Go to the Workspace Details page of PAI, click Create Workspace, and configure the parameters.

  1. Description of key parameters in the Basic Information step:

    • Add Member: Add members and roles to the workspace. You can skip this parameter and add the members and roles to the workspace after the workspace is created. For more information, see Configure Member and Role.

    • Workspace Default Storage: We recommend that you specify the default storage path for the workspace to store the temporary data and models that are generated during model training. This allows you to manage the data in a unified manner.

  2. Description of key parameters in the Associate Resource step:

    • Intelligent Computing Lingjun resources: provide high-performance computing resource groups for model development and training. The resources offer the advantages of high performance, high efficiency, and high resource utilization.

    • General Computing Resources: provide dedicated general-purpose computing resources for AI development to improve development and training efficiency. For more information, see Create a dedicated resource group and purchase general computing resources.

    • ACS Computing Resources: provide resources for Deep Learning Container (DLC) or Elastic Algorithm Service (EAS) inference to start and schedule tasks or services. For more information, see Clusters.

    • MaxCompute Resources: provide CPU resources for specific algorithms in Machine Learning Designer. For more information, see MaxCompute resource quotas.

    • Fully Managed Flink Resources: provide resources for the training of large-scale distributed models in PAI. For more information, see Flink resource quotas.

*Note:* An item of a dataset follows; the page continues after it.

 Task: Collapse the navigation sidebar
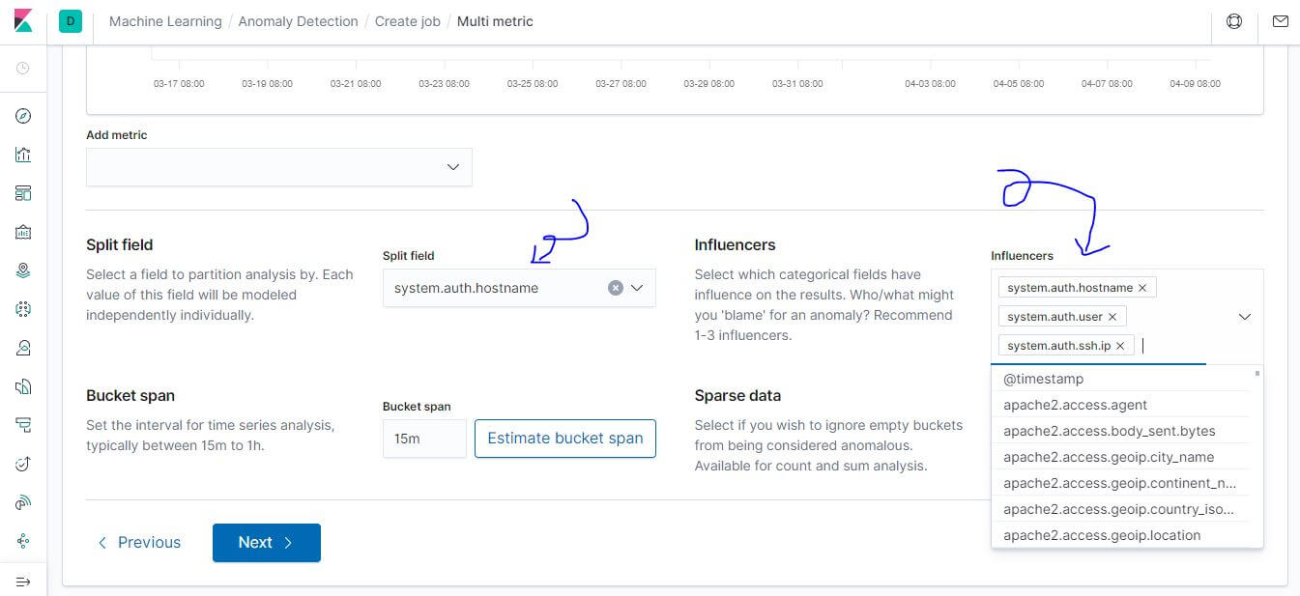[x=23, y=582]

    For more information about AI computing resources, see AI computing resources.

  3. Confirm the information and go to the workspace that you created.

    After you go to the workspace details page, you can view all the PAI features in the left-side navigation pane. You can use the features to manage the full lifecycle of AI development based on your business requirements. For more information, see AI development.

    image

Manage a workspace

Go to the Workspace Details page, enter the workspace that you want to manage, and click Configure Workspace in the upper-right corner of the page that appears.

Configure Computing Resource
Configure Member and Role
DataWorks Scheduling Settings
Configure Event Notification
Configure Storage Path
Configure SLS
General Configurations

View and associate computing resources:

Note

You cannot disassociate resources that are associated with the workspace. To disassociate associated resources, contact your account manager.

image

  • Intelligent Computing Lingjun resources: provide high-performance computing resource groups for model development and training. The resources offer the advantages of high performance, high efficiency, and high resource utilization.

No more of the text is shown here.